| TASK DESCRIPTION |
Repeat every line of the listing below word for word, and leave the pictures out of your reply.

| PROVIDED DATA |
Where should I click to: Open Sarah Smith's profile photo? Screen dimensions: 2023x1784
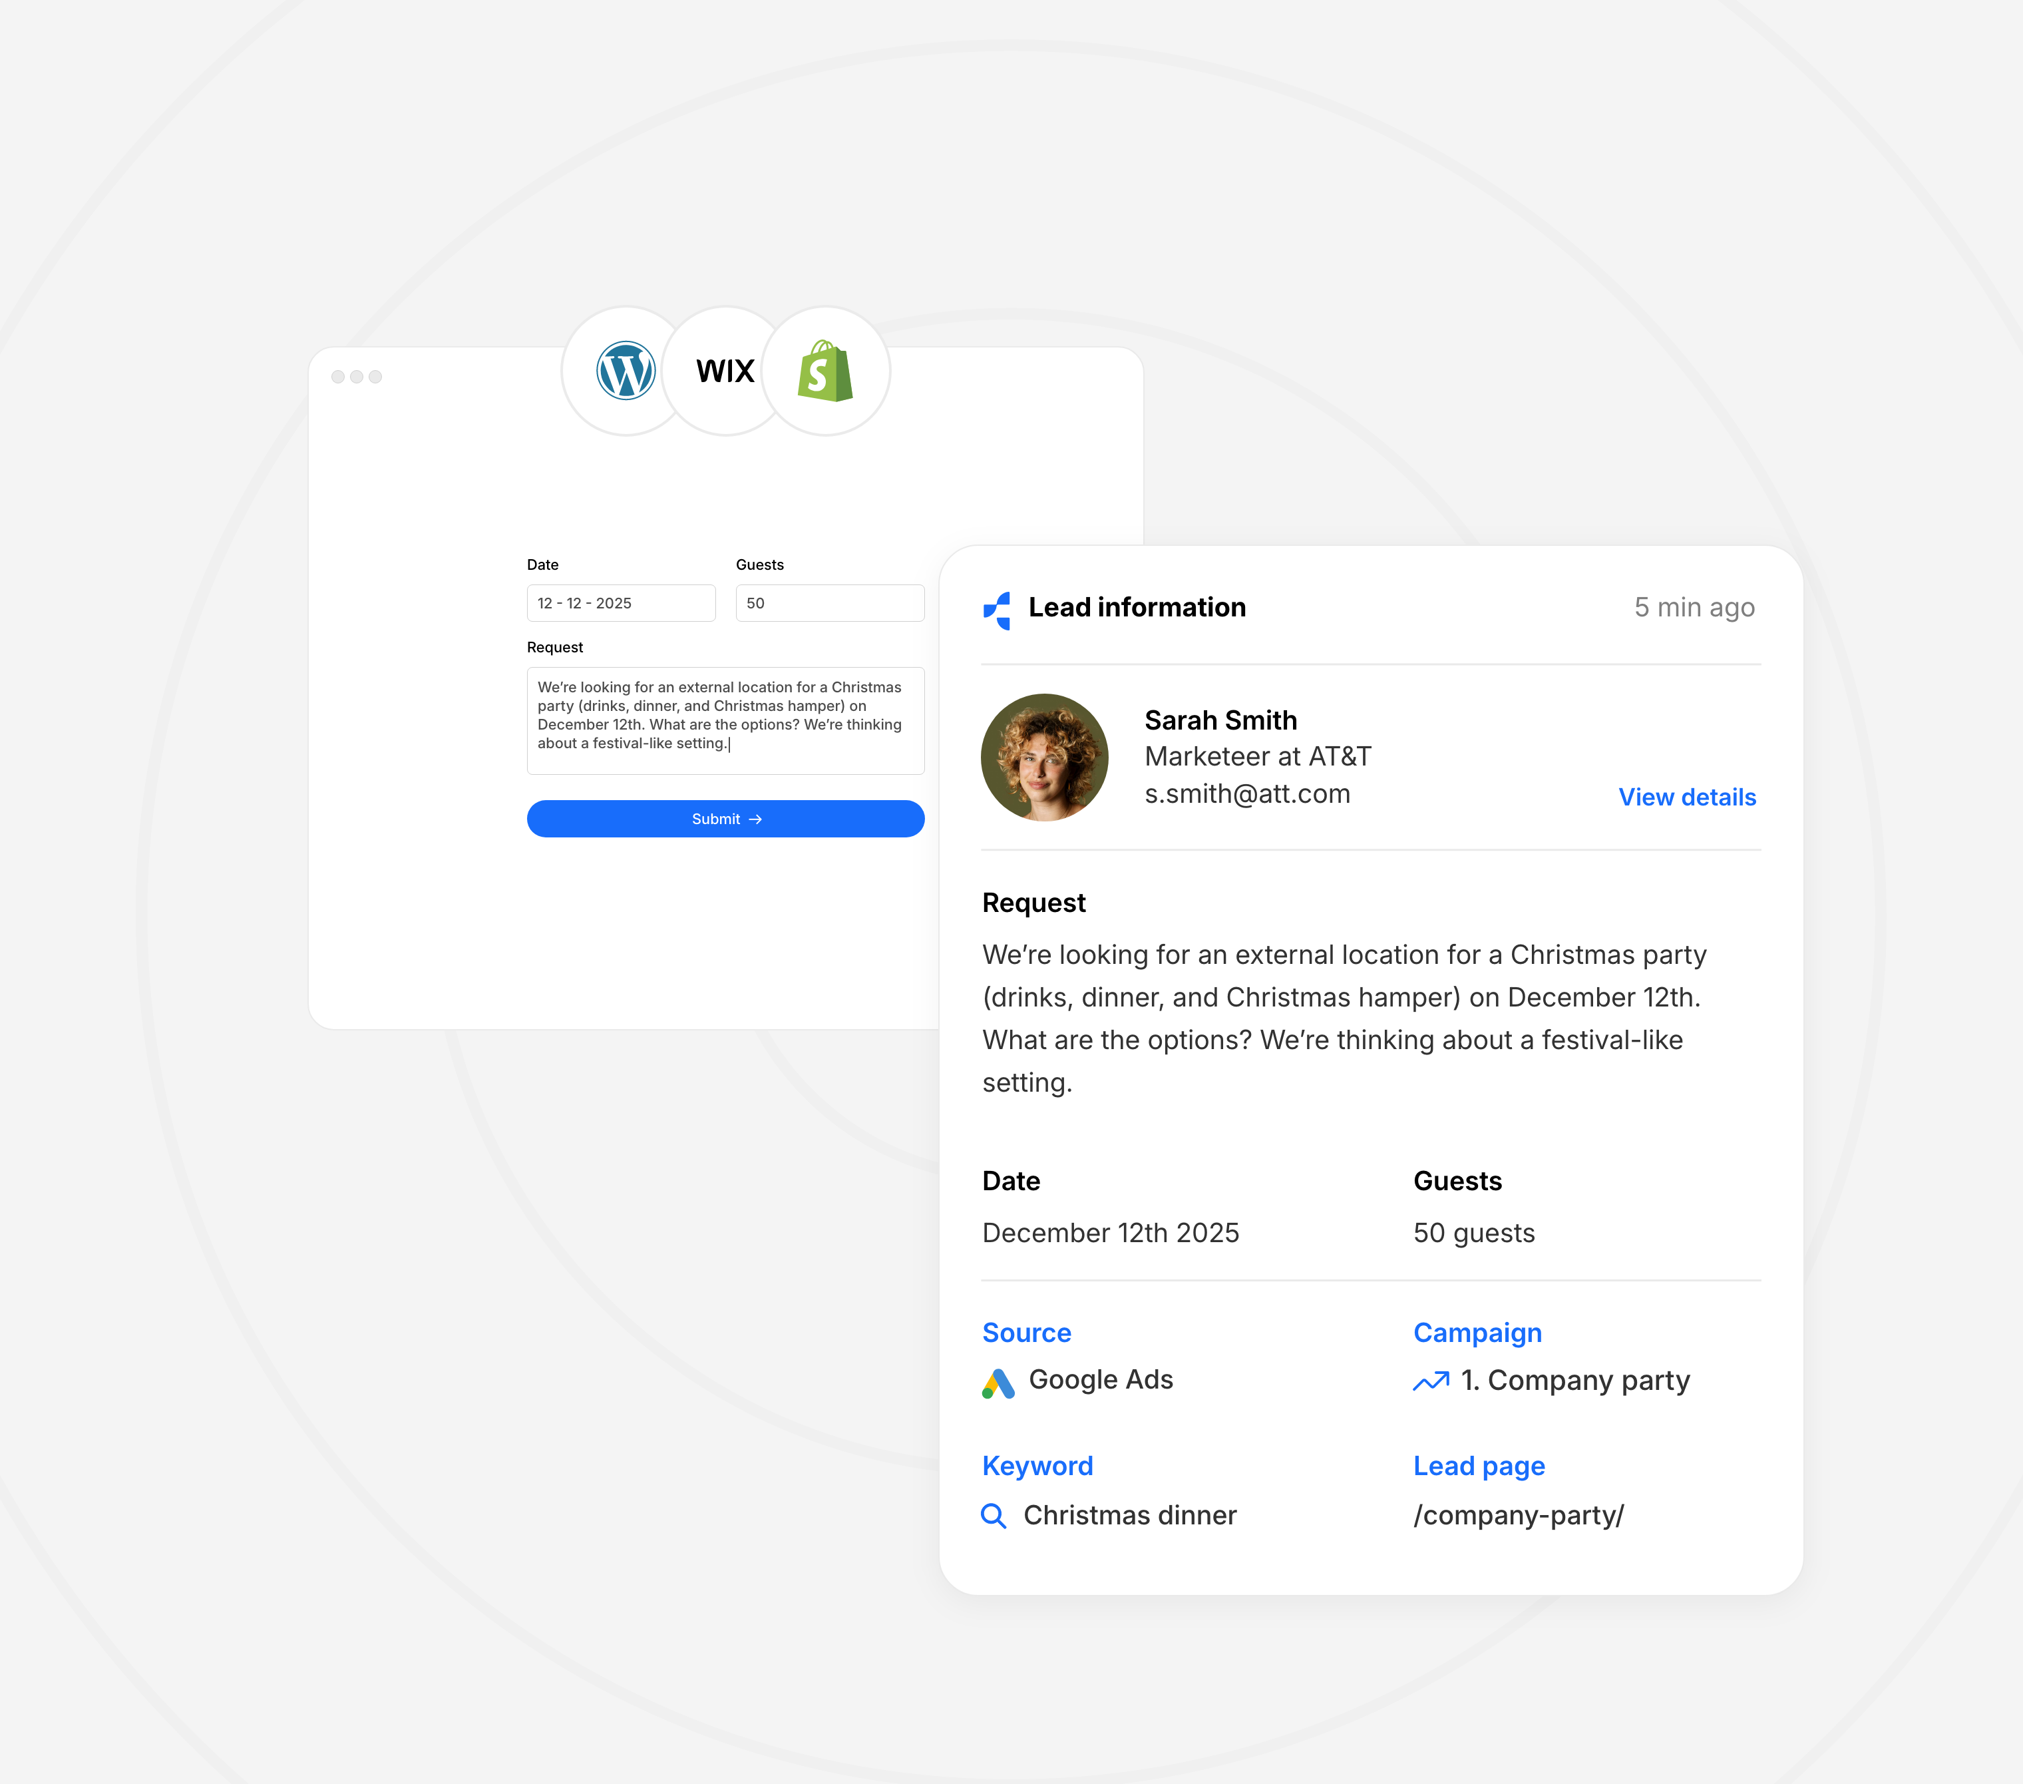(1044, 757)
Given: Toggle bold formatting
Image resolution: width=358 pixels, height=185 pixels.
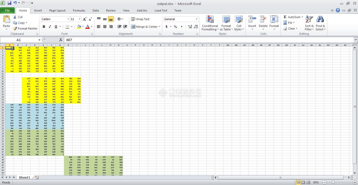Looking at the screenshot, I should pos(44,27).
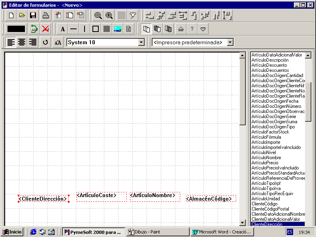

| RESPONSE |
Where should I click to: Open Sarah Smith's profile photo? Screen dimensions: 2023x1784
(1044, 757)
Given: Toggle bold formatting
Image resolution: width=358 pixels, height=185 pixels.
Looking at the screenshot, I should pos(44,27).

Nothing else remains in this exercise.